Analysis of Germline Mutations Induced by Chemicals

The high abundance of chemical pollutants in the environment represents a genetic risk to humans. The development of reliable and sensitive tests for the analysis of the genetic effects of exposure to chemical mutagens is required. Previous work has shown that expanded simple tandem repeat (ESTR) loci provide a sensitive system for monitoring radiation-induced mutation in the mouse germline. Here, the results of the first systematic study on germline mutation induction at mouse ESTR loci by chemical mutagens are presented. Mutation rates at two ESTR loci were studied in the germline of male mice exposed to two monofunctional alkylating agents, ethyl-nitrosourea (ENU) and isopropyl methanesulfonate (iPMS), as well as to the topoisomerase-II inhibitor, etoposide (ET).
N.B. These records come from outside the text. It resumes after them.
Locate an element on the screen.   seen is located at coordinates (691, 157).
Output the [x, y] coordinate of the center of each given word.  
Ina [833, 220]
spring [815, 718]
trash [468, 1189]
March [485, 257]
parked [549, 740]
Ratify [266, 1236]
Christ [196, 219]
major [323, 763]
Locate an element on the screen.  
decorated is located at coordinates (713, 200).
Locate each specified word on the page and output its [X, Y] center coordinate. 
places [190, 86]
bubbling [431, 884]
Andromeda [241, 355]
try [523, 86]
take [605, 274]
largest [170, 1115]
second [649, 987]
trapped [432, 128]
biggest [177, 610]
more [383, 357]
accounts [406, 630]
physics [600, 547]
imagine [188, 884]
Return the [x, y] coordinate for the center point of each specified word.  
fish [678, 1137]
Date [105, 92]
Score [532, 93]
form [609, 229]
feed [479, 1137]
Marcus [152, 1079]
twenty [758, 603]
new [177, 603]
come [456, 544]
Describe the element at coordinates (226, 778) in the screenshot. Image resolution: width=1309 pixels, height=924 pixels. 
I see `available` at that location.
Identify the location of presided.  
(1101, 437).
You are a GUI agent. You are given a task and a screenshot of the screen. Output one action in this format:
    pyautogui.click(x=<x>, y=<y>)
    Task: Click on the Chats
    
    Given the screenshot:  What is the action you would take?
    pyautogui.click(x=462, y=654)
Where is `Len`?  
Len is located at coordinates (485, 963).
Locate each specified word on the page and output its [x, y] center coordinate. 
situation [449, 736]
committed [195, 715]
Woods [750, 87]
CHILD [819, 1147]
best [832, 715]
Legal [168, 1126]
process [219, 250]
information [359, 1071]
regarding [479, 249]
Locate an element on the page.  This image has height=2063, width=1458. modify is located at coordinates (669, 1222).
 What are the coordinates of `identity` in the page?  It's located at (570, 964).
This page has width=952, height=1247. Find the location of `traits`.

Pre-meiotic exposure to alkylating agents resulted in a highly significant increase in ESTR mutation rate, but did not alter post-meiotically exposed cells. Pre-meiotic mutation induction by ENU and iPMS was linear within the interval of doses from 12.5 mg/kg to 25 mg/kg and reached a plateau at higher concentrations. Paternal exposure to etoposide resulted in ESTR mutation induction at meiotic stages but did not affect post- or pre-meiotic cells. The pattern of ESTR mutation induction after pre-meiotic and meiotic exposure to chemical mutagens was similar to that previously obtained by various traditional approaches for monitoring germline mutation in mice. Using microarrays, the analysis of the pattern of changes in gene expression in the testis of male mice exposed to ENU was studied. This analysis revealed that exposure to this chemical mutagen does not result in detectable changes in gene expression. The results of this study show that ESTR loci provide a new and efficient biomonitoring system for assessing the genetic effects of chemical mutagens, capable of detecting increases in mutation rates at very low doses and in small sample sizes.